Да, здесь, по эту сторону площади, вы еще свой, советский человек, немного ущербный из-за своей семитской внешности, но все-таки наш. Вы можете спорить с милиционером или бежать к нему за защитой, если на вас напали хулиганы. Вы можете громко разговаривать, смеяться, острить с продавщицей мороженого, флиртовать с прохожими девушками и нагрубить водителю машины, не уступившей вам дорогу.
Но там, в той группе…
Мощное и почти зримое поле презрения к «предателям», «отщепенцам» и «жидам» окружает ту кучку людей, которые каждое утро выстраиваются перед приемной ОВИРа под присмотром трех милиционеров наружной охраны и незнамо какого их числа внутри. Эти менты не следят за порядком в очереди, они не слышат и не видят тех оскорблений, которыми награждают «подонков» и «христопродавцев» прохожие. Менты ждут «антисоветских выходок сионистов» — демонстраций, петиций и плакатов «Отпусти народ мой!». Поэтому каждого, кто приближается к ОВИРу, они еще издали ощупывают опытным взглядом — не топорщится ли под пиджаком плакат или транспарант? Не похож ли ты на известных им по фотографиям могиндовников, активистов-сионистов?
С трудом отрывая от тротуара разом отяжелевшие ноги и держа под мышкой еще более тяжелую тонкую папку с документами, Рубинчик добрел через площадь к этой очереди и молча, без единого слова, встал последним. Ему казалось, что сейчас, в этот же миг, откуда-то сбоку или сверху раздастся пулеметная очередь, и он невольно вжал голову в плечи — точно так, как все остальные, стоявшие в этой очереди. Но никто не стрелял, и через пару минут он задышал ровнее, осмотрелся.
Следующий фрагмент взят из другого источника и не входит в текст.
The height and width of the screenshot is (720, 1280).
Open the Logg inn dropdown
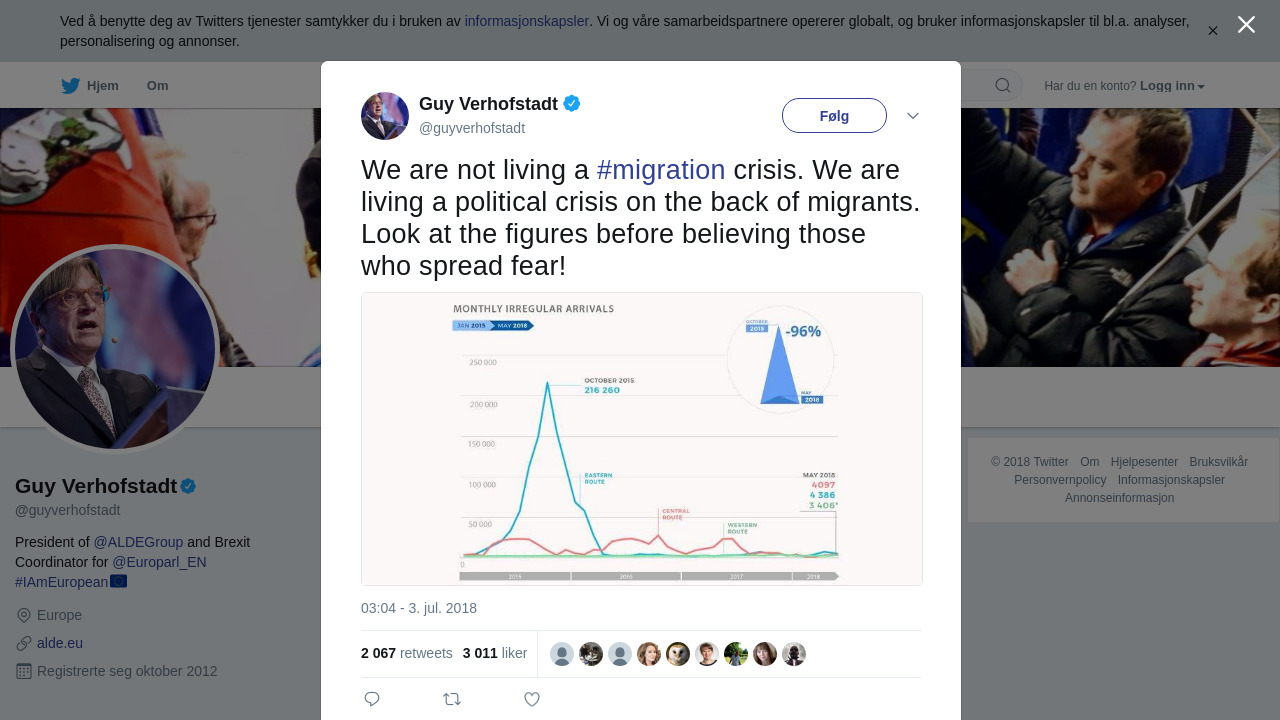click(1172, 86)
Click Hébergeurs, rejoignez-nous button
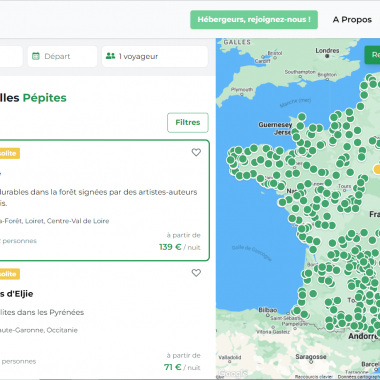Viewport: 380px width, 380px height. [254, 20]
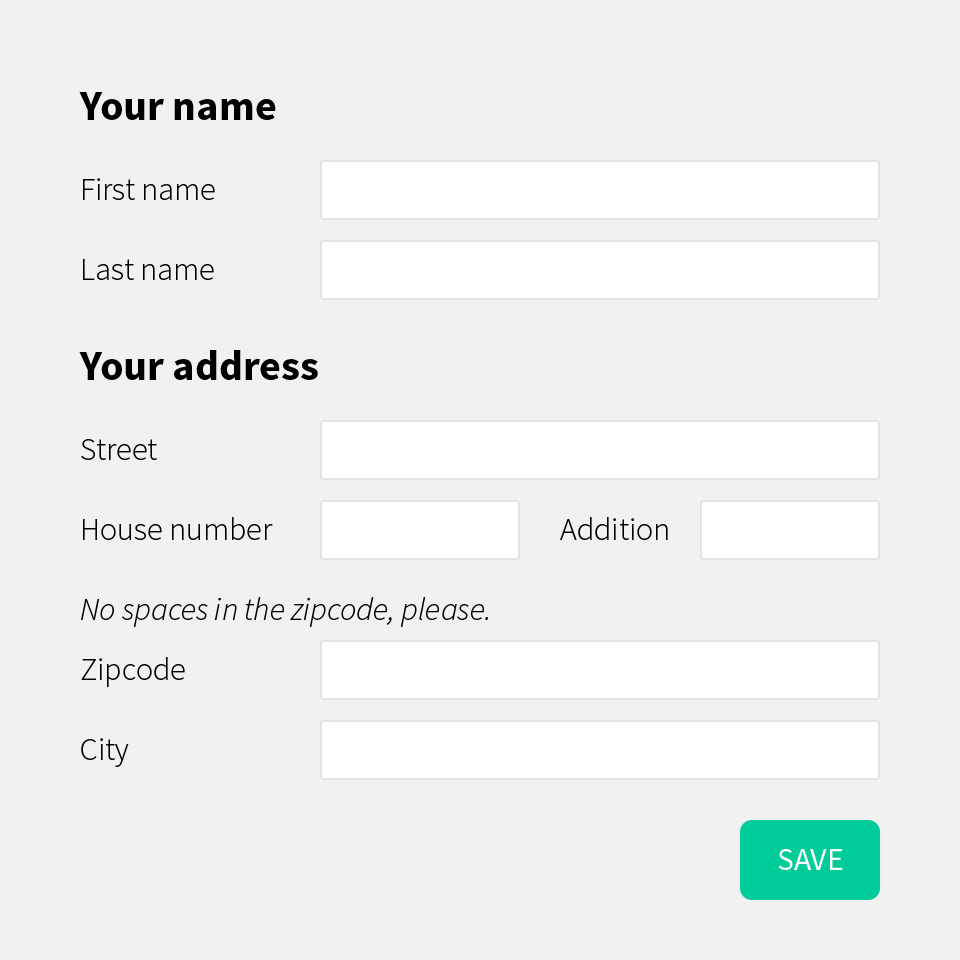Click the Zipcode label
The width and height of the screenshot is (960, 960).
pos(132,669)
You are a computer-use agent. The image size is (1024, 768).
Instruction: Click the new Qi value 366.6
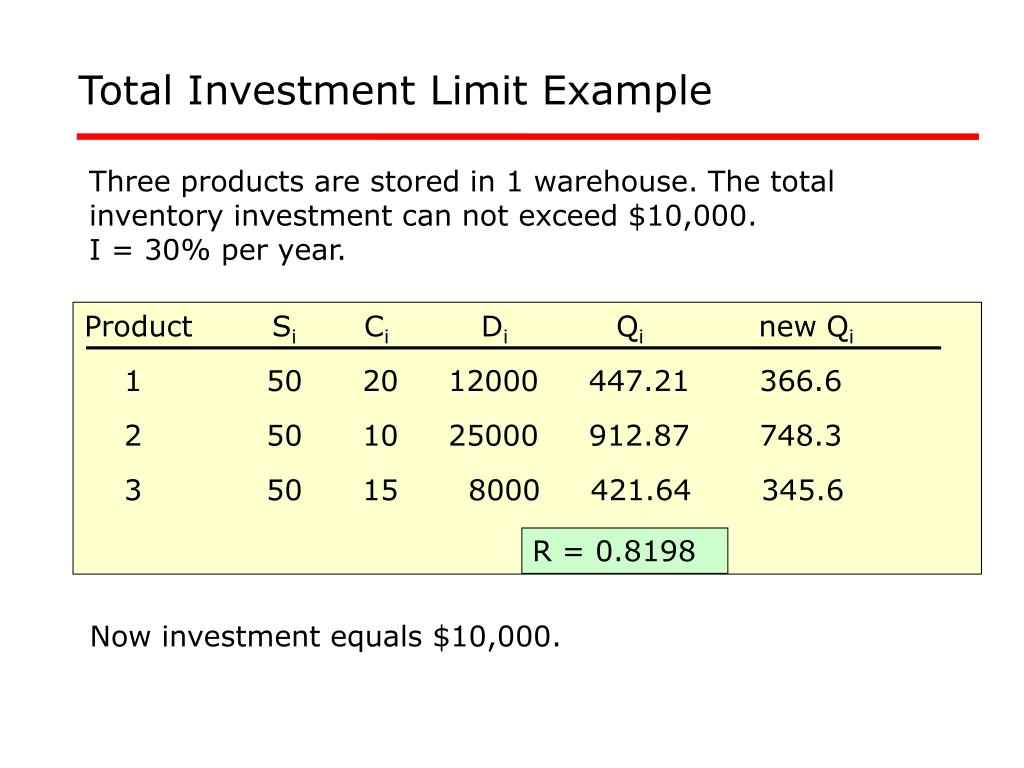(801, 381)
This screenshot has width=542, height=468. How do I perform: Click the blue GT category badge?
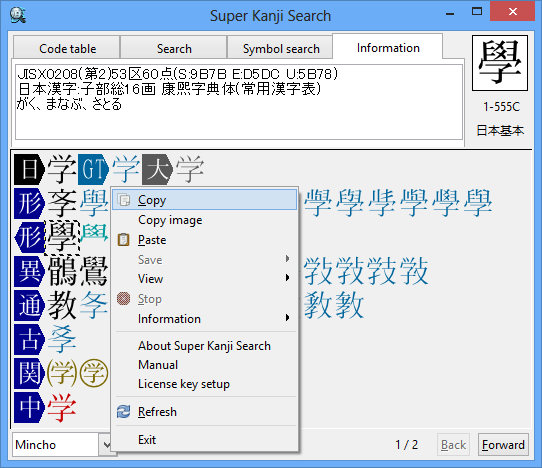tap(93, 169)
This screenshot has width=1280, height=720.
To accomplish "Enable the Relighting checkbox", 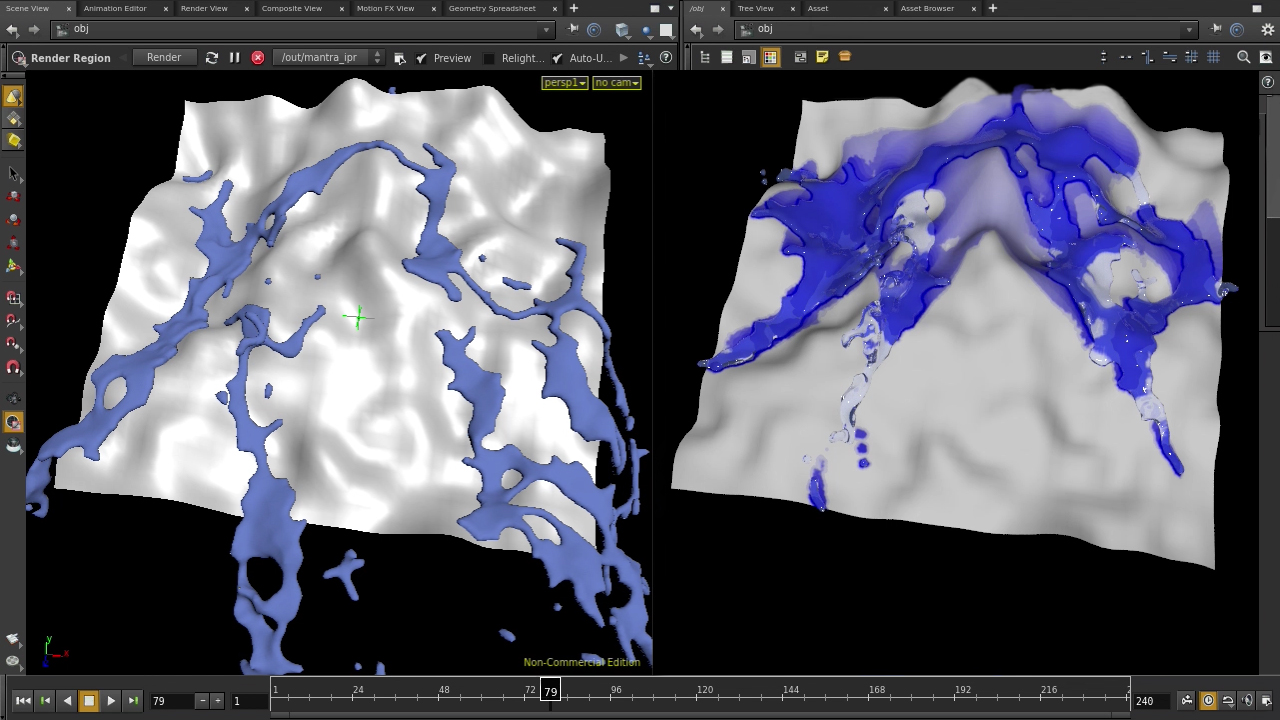I will point(489,57).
Эта тонкая цепочка людей, вытянувшаяся вдоль тротуара под окнами ОВИРа, оказалась самой странной из всех очередей, в которых ему пришлось стоять за тридцать семь лет жизни, хотя опыта стояния в очередях у него, как и у любого жителя советской империи, было сколько угодно. От детдомовских очередей в туалет, когда старшие пацаны заставляли младших выпить по десять стаканов воды и одновременно оккупировали все стульчаки в сортире, до ночных хвостов за хлебом в пятидесятых годах, когда свой четырехзначный номер нужно было писать чернильным карандашом на ладони. А потом — многодневные, очереди за подпиской на Джека Лондона, Чехова, Бальзака, даже Шолохова. И многомесячные очереди за ковром, швейной машиной, мебелью, холодильником. И многолетние очереди за квартирой и автомашиной. И ежедневные — по сей день — очереди за мясом, фруктами, пивом, лекарствами. За шестьдесят лет советской власти эти очереди сделались такой же ритуальной частью жизни российского народа, как у американцев — утренний душ, а у французов — кофе с круассаном. Возникла даже особая этика стояния в «хвостах»: здесь люди знакомились, флиртовали, обменивались новостями и анекдотами, начинали адюльтеры и делали предложения руки и сердца. В молодости, мечтая о писательской карьере, Рубинчик хотел сочинить пьесу о том, как у подъезда модного в те годы Театра на Таганке совершенно незнакомые люди с вечера занимают очередь на «Гамлета», а к утру, к моменту открытия касс, это уже не просто очередь, а почти семья — со своими внутренними конфликтами, любовью, изменой, политическими спорами и гэбэшным стукачом, мучающимся вопросом «стучать или не стучать?» на женщину-диссидентку, в которую он влюбился…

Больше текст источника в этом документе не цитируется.